__INPUT FOR THIS TASK__
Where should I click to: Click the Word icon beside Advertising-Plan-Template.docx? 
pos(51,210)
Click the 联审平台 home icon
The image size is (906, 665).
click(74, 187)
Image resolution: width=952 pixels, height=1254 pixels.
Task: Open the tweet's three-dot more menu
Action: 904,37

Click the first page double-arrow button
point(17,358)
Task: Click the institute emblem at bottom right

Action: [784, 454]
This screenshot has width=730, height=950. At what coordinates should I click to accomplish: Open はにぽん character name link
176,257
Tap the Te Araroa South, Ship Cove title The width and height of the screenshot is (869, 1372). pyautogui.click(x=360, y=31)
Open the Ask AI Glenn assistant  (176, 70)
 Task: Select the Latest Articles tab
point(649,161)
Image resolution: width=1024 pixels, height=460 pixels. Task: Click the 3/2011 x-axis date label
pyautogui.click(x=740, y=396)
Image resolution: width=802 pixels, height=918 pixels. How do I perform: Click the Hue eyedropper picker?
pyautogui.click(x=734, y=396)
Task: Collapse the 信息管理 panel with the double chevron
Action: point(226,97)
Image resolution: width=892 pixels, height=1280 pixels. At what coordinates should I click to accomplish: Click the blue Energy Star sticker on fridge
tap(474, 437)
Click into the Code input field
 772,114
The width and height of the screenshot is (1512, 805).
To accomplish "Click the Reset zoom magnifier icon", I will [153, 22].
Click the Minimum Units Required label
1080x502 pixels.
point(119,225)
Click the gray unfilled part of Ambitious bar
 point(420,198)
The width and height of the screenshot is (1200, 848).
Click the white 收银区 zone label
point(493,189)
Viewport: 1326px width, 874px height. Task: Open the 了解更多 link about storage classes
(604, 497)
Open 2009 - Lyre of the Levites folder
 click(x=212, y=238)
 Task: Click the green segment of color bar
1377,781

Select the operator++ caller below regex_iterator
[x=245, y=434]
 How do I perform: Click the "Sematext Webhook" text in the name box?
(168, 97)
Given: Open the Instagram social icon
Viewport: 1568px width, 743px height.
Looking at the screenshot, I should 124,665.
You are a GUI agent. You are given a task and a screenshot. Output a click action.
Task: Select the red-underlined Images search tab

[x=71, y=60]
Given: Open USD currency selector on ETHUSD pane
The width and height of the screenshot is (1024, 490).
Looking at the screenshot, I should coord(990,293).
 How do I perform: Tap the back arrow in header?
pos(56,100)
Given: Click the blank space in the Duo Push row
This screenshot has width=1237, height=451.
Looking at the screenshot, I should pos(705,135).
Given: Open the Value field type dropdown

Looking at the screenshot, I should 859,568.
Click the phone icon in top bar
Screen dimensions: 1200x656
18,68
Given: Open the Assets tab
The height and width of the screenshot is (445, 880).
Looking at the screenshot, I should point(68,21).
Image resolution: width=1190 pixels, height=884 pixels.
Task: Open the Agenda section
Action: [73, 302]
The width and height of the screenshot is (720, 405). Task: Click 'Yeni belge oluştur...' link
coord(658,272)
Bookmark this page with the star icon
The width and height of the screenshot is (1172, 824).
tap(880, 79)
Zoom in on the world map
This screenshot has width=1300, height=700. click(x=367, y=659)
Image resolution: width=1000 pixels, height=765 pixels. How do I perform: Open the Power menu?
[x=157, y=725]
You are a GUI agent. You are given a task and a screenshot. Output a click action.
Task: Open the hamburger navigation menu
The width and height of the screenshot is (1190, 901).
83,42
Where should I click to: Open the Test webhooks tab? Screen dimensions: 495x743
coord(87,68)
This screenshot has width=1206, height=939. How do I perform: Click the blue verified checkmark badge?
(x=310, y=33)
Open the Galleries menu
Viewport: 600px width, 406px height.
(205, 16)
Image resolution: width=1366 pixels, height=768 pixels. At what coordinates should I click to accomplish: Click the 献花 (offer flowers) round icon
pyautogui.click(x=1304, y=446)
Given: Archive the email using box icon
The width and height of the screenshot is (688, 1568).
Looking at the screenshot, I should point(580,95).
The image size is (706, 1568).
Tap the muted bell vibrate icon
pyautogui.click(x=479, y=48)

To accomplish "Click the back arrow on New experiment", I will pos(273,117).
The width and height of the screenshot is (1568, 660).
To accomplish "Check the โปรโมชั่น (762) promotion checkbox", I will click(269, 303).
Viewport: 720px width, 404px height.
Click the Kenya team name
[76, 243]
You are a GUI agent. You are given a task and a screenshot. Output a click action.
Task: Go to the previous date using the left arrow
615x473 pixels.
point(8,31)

__TO DO__
An exact copy of the data is needed.

__YOUR SOLUTION__
Where should I click to: Click the Word icon beside Advertising-Plan-Template.docx? 
pos(51,210)
Click the 联审平台 home icon
The image size is (906, 665).
click(74, 187)
Image resolution: width=952 pixels, height=1254 pixels.
Task: Open the tweet's three-dot more menu
Action: 904,37

Click the first page double-arrow button
point(17,358)
Task: Click the institute emblem at bottom right

Action: [784, 454]
This screenshot has width=730, height=950. At what coordinates should I click to accomplish: Open はにぽん character name link
176,257
Tap the Te Araroa South, Ship Cove title The width and height of the screenshot is (869, 1372). pyautogui.click(x=360, y=31)
Open the Ask AI Glenn assistant  (176, 70)
 Task: Select the Latest Articles tab
point(649,161)
Image resolution: width=1024 pixels, height=460 pixels. Task: Click the 3/2011 x-axis date label
pyautogui.click(x=740, y=396)
Image resolution: width=802 pixels, height=918 pixels. How do I perform: Click the Hue eyedropper picker?
pyautogui.click(x=734, y=396)
Task: Collapse the 信息管理 panel with the double chevron
Action: point(226,97)
Image resolution: width=892 pixels, height=1280 pixels. At what coordinates should I click to accomplish: Click the blue Energy Star sticker on fridge
tap(474, 437)
Click into the Code input field
 772,114
The width and height of the screenshot is (1512, 805).
To accomplish "Click the Reset zoom magnifier icon", I will [153, 22].
Click the Minimum Units Required label
1080x502 pixels.
point(119,225)
Click the gray unfilled part of Ambitious bar
 point(420,198)
The width and height of the screenshot is (1200, 848).
Click the white 收银区 zone label
point(493,189)
Viewport: 1326px width, 874px height. Task: Open the 了解更多 link about storage classes
(604, 497)
Open 2009 - Lyre of the Levites folder
 click(x=212, y=238)
 Task: Click the green segment of color bar
1377,781

Select the operator++ caller below regex_iterator
[x=245, y=434]
 How do I perform: Click the "Sematext Webhook" text in the name box?
(168, 97)
Given: Open the Instagram social icon
Viewport: 1568px width, 743px height.
Looking at the screenshot, I should 124,665.
You are a GUI agent. You are given a task and a screenshot. Output a click action.
Task: Select the red-underlined Images search tab

[x=71, y=60]
Given: Open USD currency selector on ETHUSD pane
The width and height of the screenshot is (1024, 490).
Looking at the screenshot, I should coord(990,293).
 How do I perform: Tap the back arrow in header?
pos(56,100)
Given: Click the blank space in the Duo Push row
This screenshot has width=1237, height=451.
Looking at the screenshot, I should pos(705,135).
Given: Open the Value field type dropdown

Looking at the screenshot, I should 859,568.
Click the phone icon in top bar
Screen dimensions: 1200x656
18,68
Given: Open the Assets tab
The height and width of the screenshot is (445, 880).
Looking at the screenshot, I should point(68,21).
Image resolution: width=1190 pixels, height=884 pixels.
Task: Open the Agenda section
Action: [73, 302]
The width and height of the screenshot is (720, 405). Task: Click 'Yeni belge oluştur...' link
coord(658,272)
Bookmark this page with the star icon
The width and height of the screenshot is (1172, 824).
tap(880, 79)
Zoom in on the world map
This screenshot has width=1300, height=700. click(x=367, y=659)
Image resolution: width=1000 pixels, height=765 pixels. How do I perform: Open the Power menu?
[x=157, y=725]
You are a GUI agent. You are given a task and a screenshot. Output a click action.
Task: Open the hamburger navigation menu
The width and height of the screenshot is (1190, 901).
83,42
Where should I click to: Open the Test webhooks tab? Screen dimensions: 495x743
coord(87,68)
This screenshot has width=1206, height=939. How do I perform: Click the blue verified checkmark badge?
(x=310, y=33)
Open the Galleries menu
Viewport: 600px width, 406px height.
(205, 16)
Image resolution: width=1366 pixels, height=768 pixels. At what coordinates should I click to accomplish: Click the 献花 (offer flowers) round icon
pyautogui.click(x=1304, y=446)
Given: Archive the email using box icon
The width and height of the screenshot is (688, 1568).
Looking at the screenshot, I should point(580,95).
The image size is (706, 1568).
Tap the muted bell vibrate icon
pyautogui.click(x=479, y=48)

To accomplish "Click the back arrow on New experiment", I will pos(273,117).
The width and height of the screenshot is (1568, 660).
To accomplish "Check the โปรโมชั่น (762) promotion checkbox", I will click(269, 303).
Viewport: 720px width, 404px height.
Click the Kenya team name
[76, 243]
You are a GUI agent. You are given a task and a screenshot. Output a click action.
Task: Go to the previous date using the left arrow
615x473 pixels.
point(8,31)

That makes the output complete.